--- START STORED RECORDS ---

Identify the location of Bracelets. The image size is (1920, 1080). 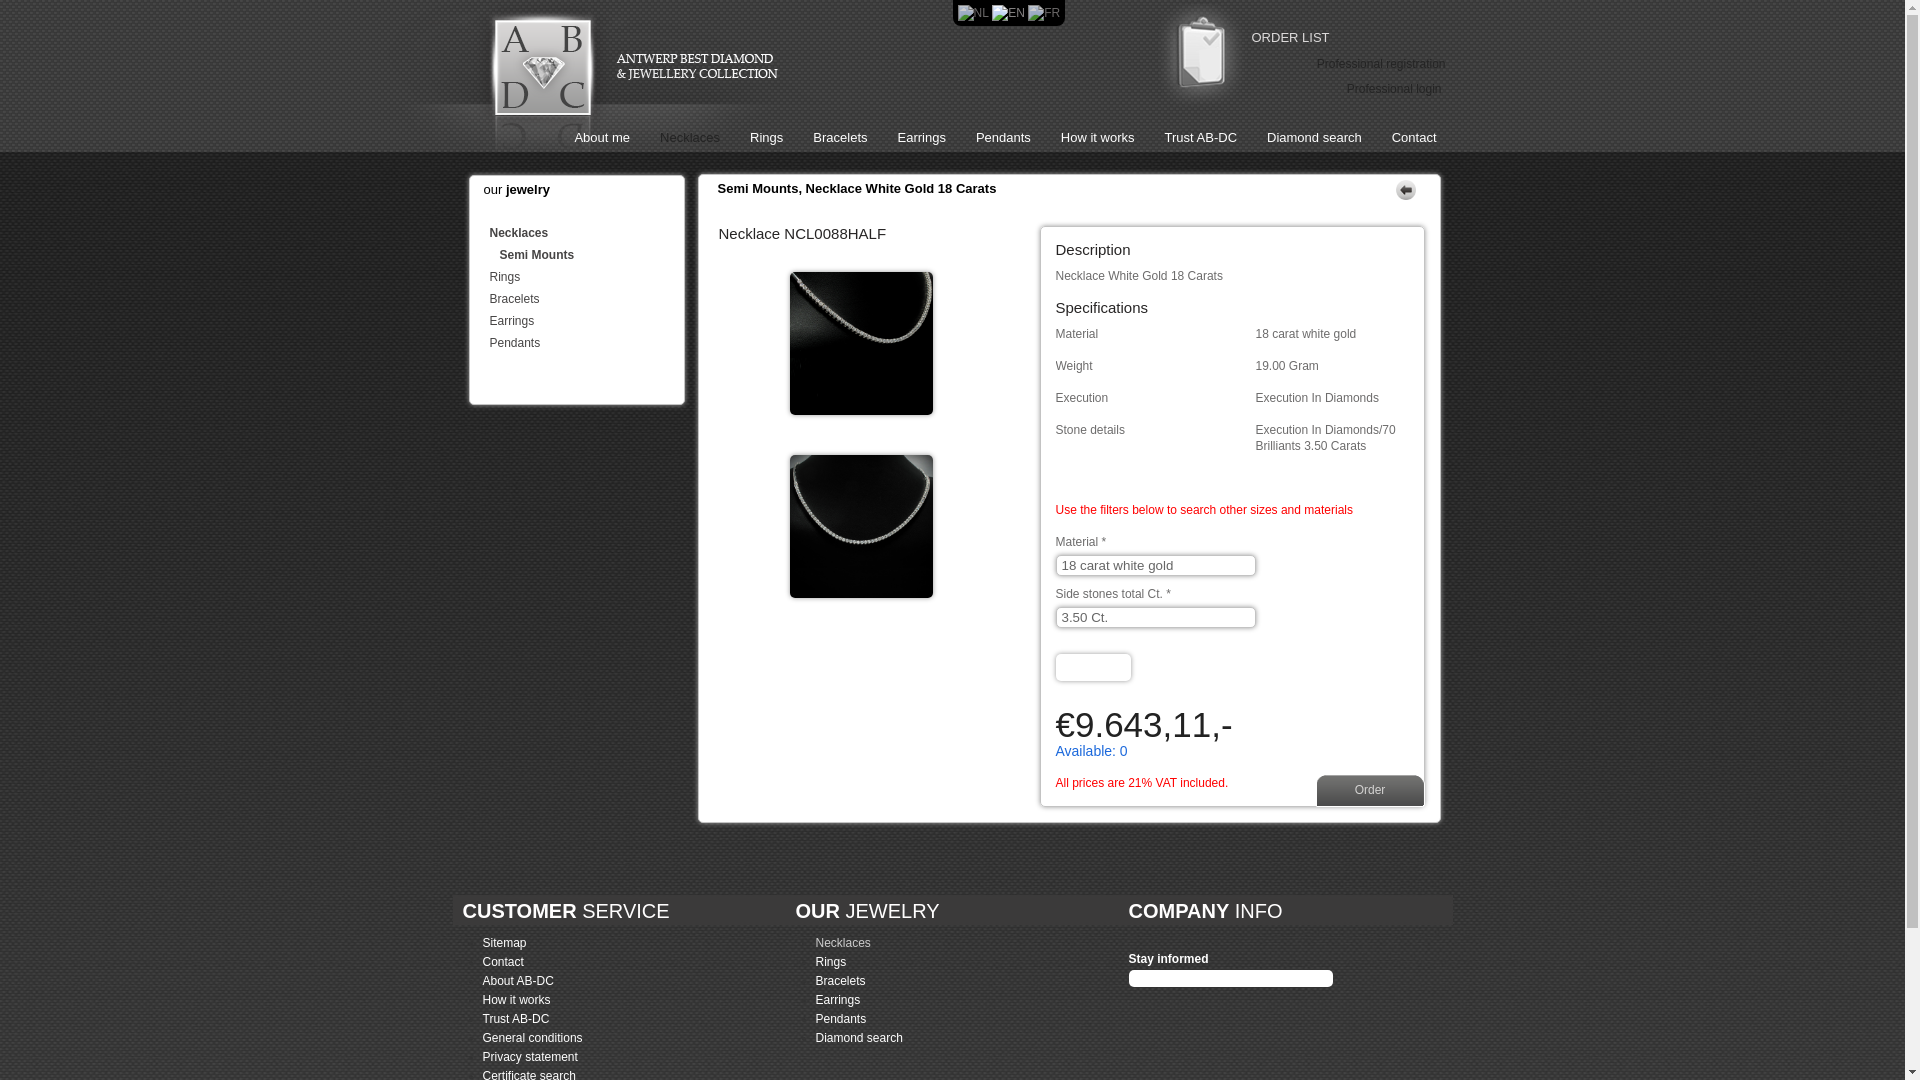
(840, 138).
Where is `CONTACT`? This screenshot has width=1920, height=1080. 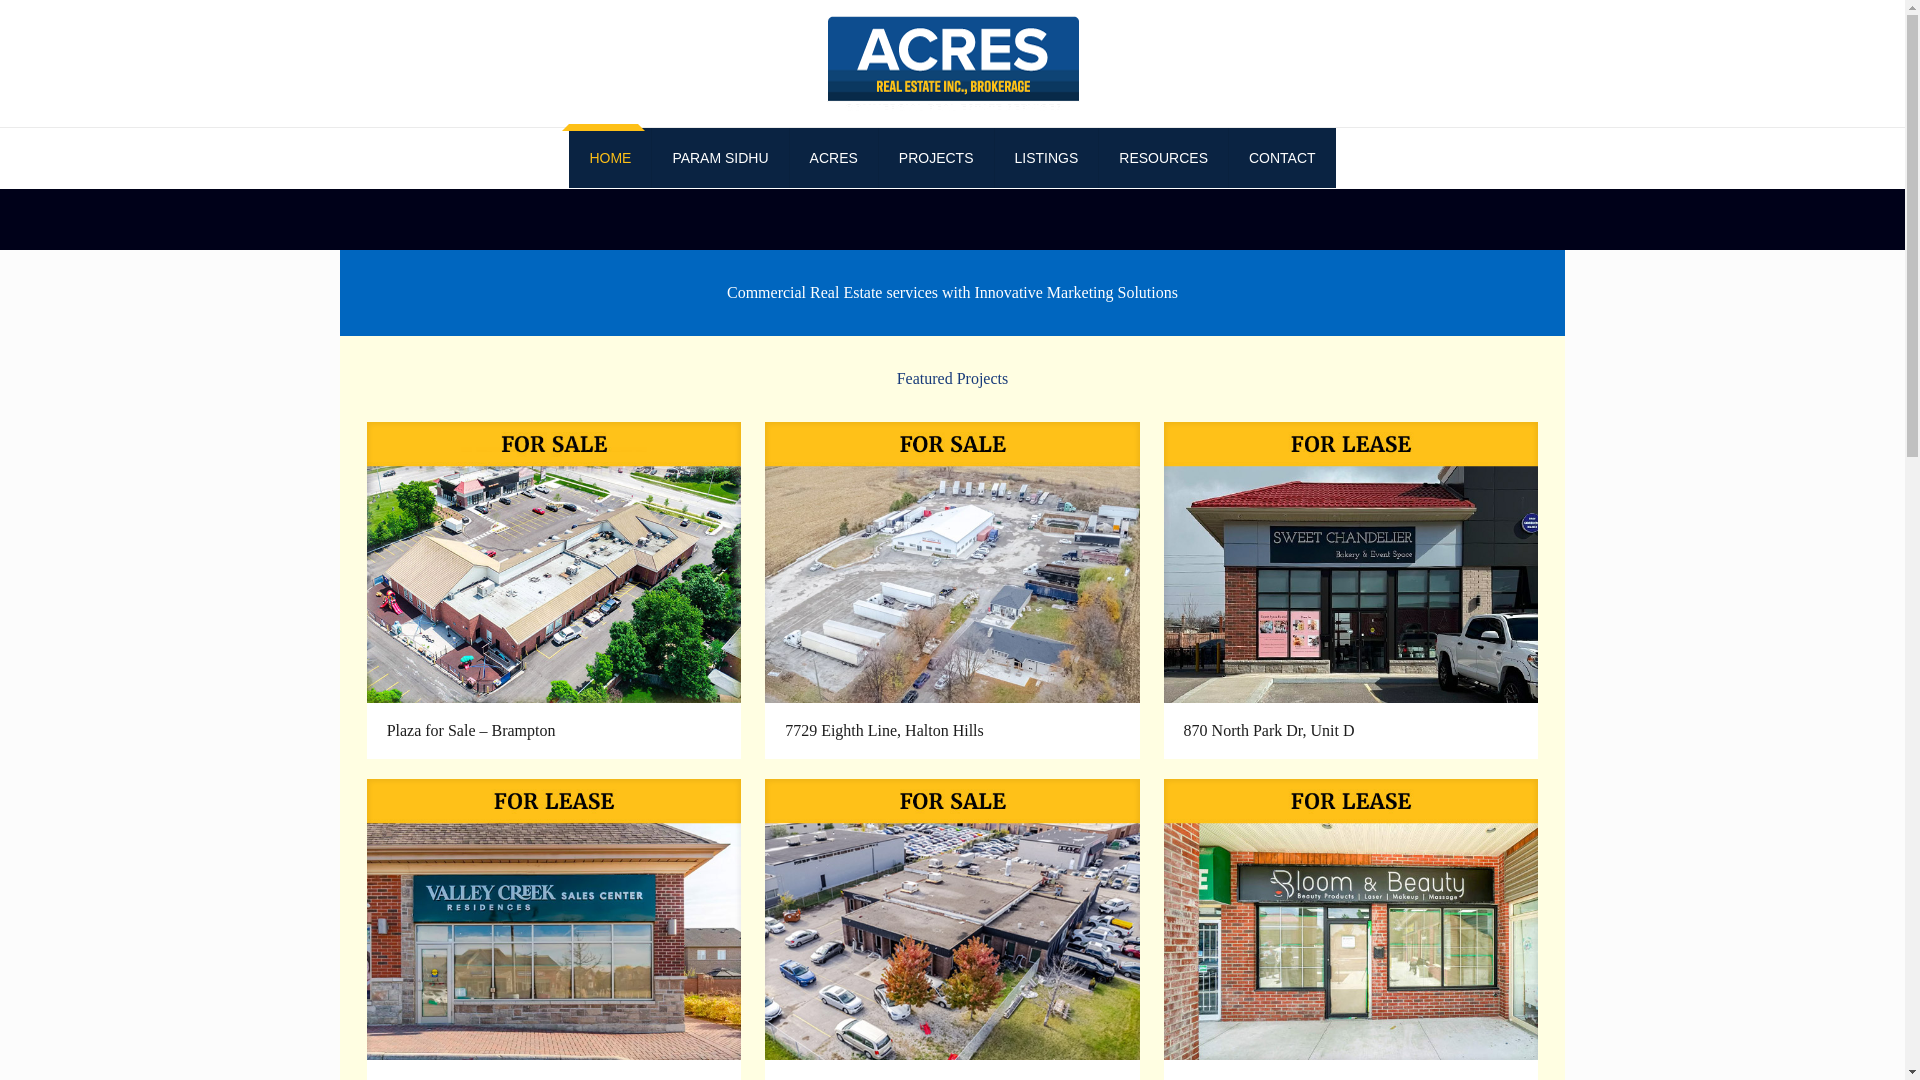
CONTACT is located at coordinates (1282, 158).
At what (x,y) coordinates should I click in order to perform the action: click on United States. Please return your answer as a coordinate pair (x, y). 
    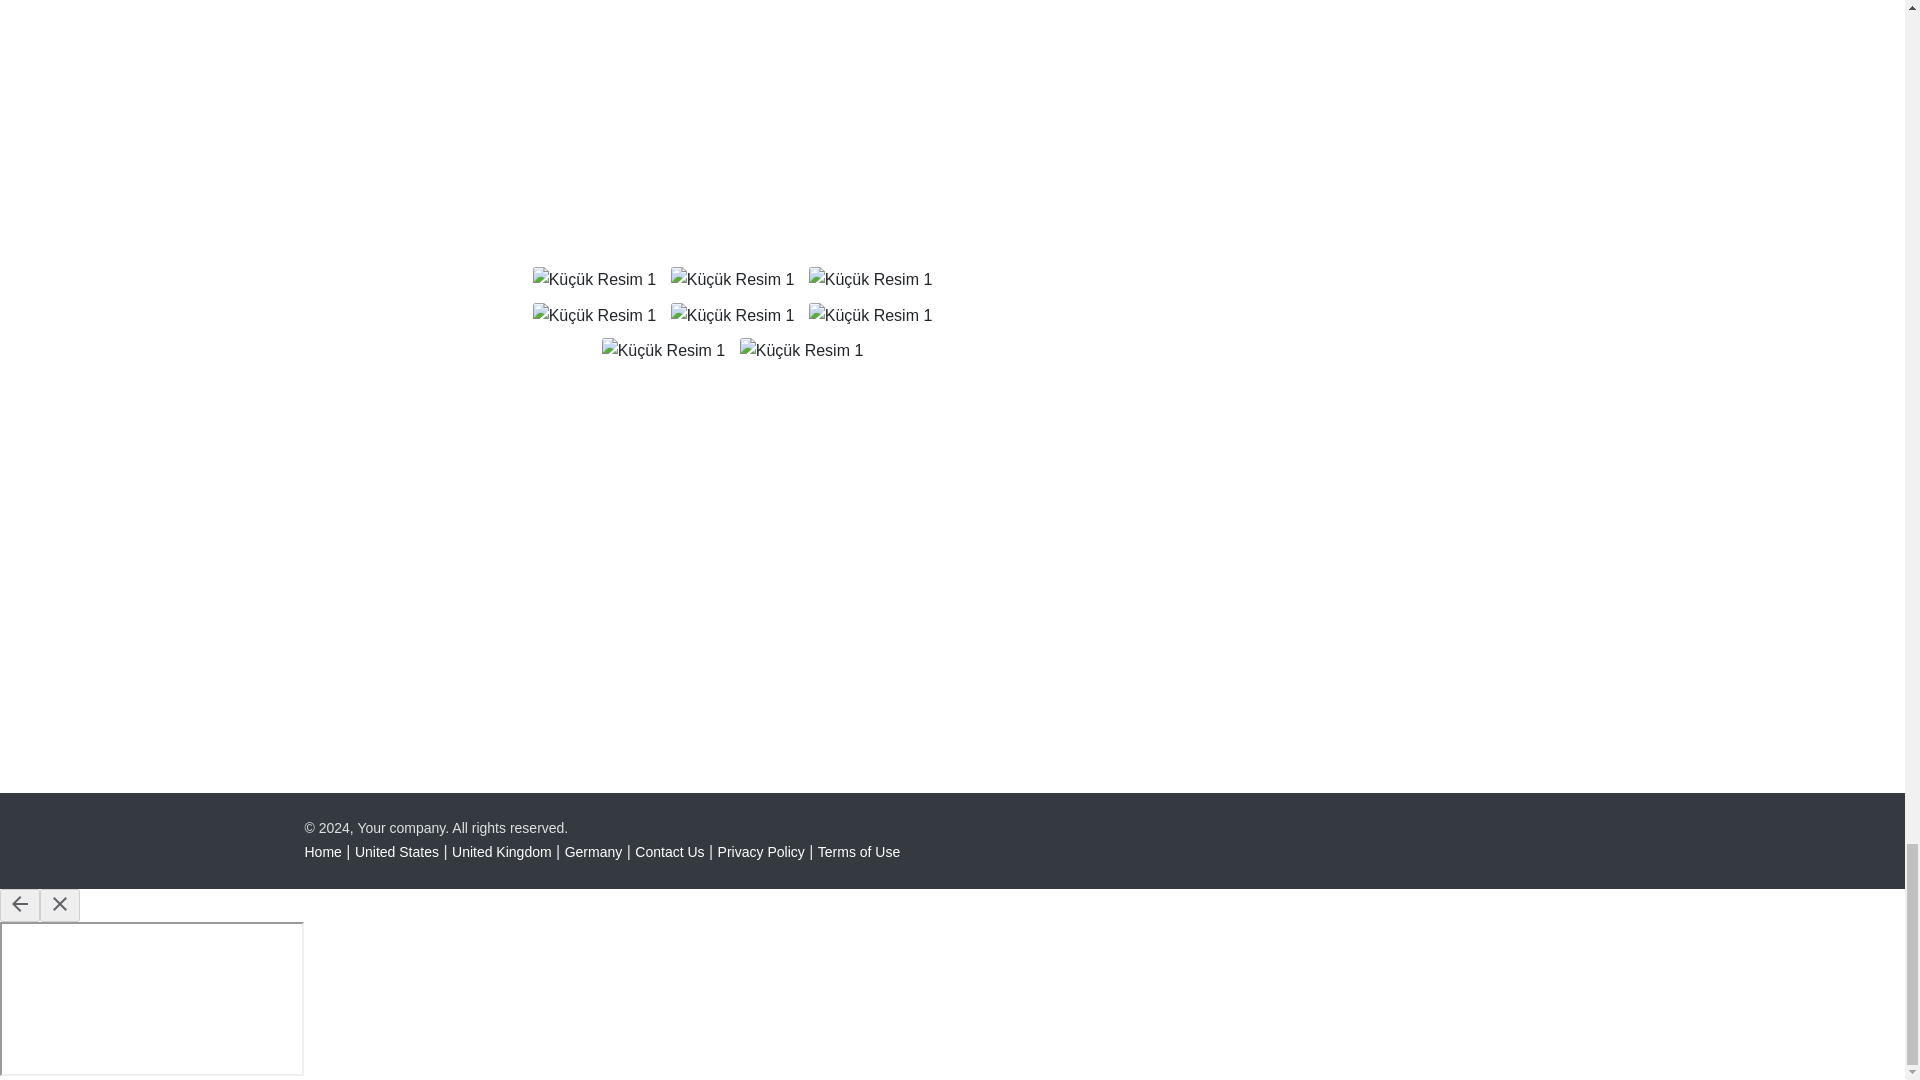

--- END STORED RECORDS ---

◆ STATED PROBLEM ◆
Format every line of the rows above as a Markdown table with the columns Num and Line, numbering the lines in order and skipping blank ones. Leave the pictures out.

◆ WRITTEN SOLUTION ◆
| Num | Line |
|---|---|
| 1 | Identify the location of Bracelets. The image size is (1920, 1080).  |
| 2 | (840, 138). |
| 3 | Where is `CONTACT`? This screenshot has width=1920, height=1080.  |
| 4 | CONTACT is located at coordinates (1282, 158). |
| 5 | At what (x,y) coordinates should I click in order to perform the action: click on United States. Please return your answer as a coordinate pair (x, y).  |